The first of the featured stories comes from Virginia, where two recent college grads reached out to their local news affiliate after falling for a student loan repayment scam. After paying $23 a month to the service, which falsely claimed to have an "A" rating by the state's Better Business Bureau (BBB), the two grads realized they had gotten zero debt relief since beginning the service in 2012. The company has reportedly received 17 separate complaints, and almost all of which have gone unanswered.

In the wake of these stories, Wisconsin Better Business Bureau  has cautioned student loan holders who seek help from outside loan repayment services. Susan Bach, regional director of the BBB for Northeastern Wisconsin, told a local newspaper that every year, more and more scammers target recent college grads on the phone, via email, and on social media, and ask them to pay up-front fees for supposed student loan repayment services. Once the unlicensed "agency" receives the money, they'll stop contacting the graduate and, essentially, disappear.

To stay safe and avoid these scams, the Wisconsin Public Service has advised all college graduates (and customers in general) who receive scam phone calls to stay on the line and get as much information about the agency as possible. That way, the person can hand over the information to authorities, and the "never-ending cycle" of fraudulent debt relief services can finally stop.

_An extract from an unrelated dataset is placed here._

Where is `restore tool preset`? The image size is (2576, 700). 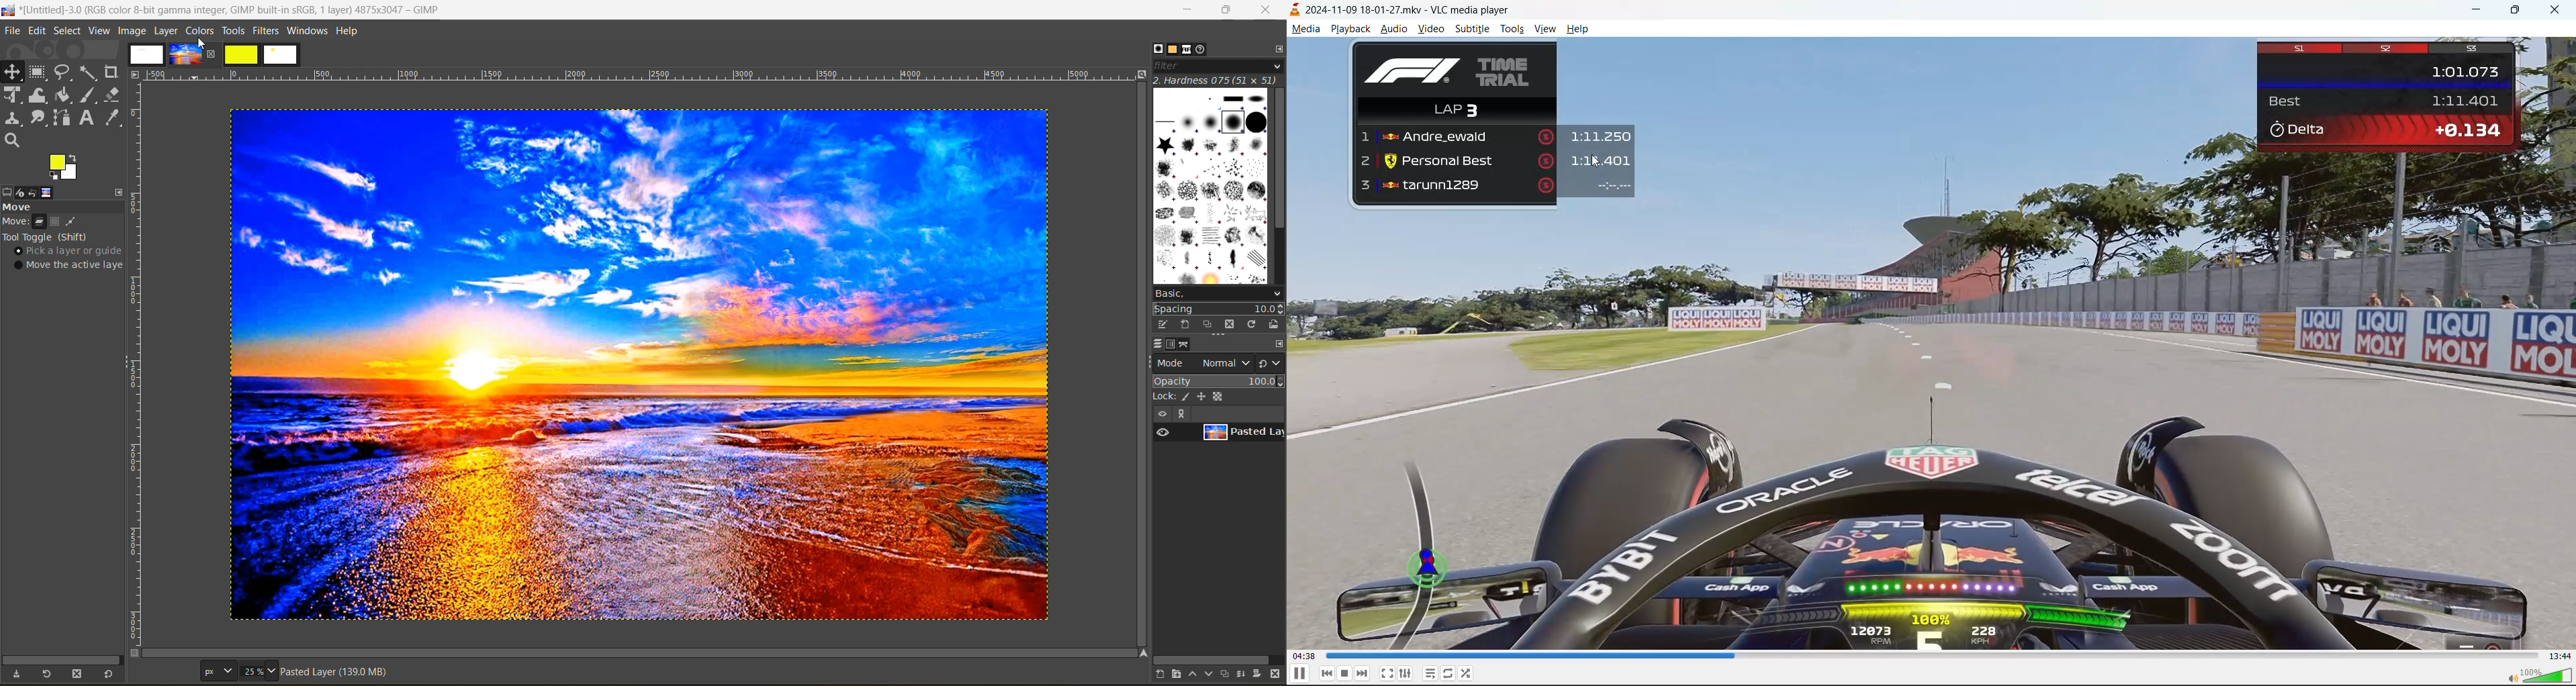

Thankfully, lawmakers in some states have had enough - and are taking these scammers to court. On May 4, Illinois Attorney General Lisa Madigan filed lawsuits against five different student loan repayment companies who she says have violated state law. By filing lawsuits, Madigan is attempting to recover the money the "con artists" took from students, including Ruth Varela, who paid the company $800 to alleviate her debt - and got nothing in return.

Although there are many great loan repayment services, there are just as many that will try and scam you out of your money. Always trust Scam Awareness Alliance to make sure your money is safe and secure!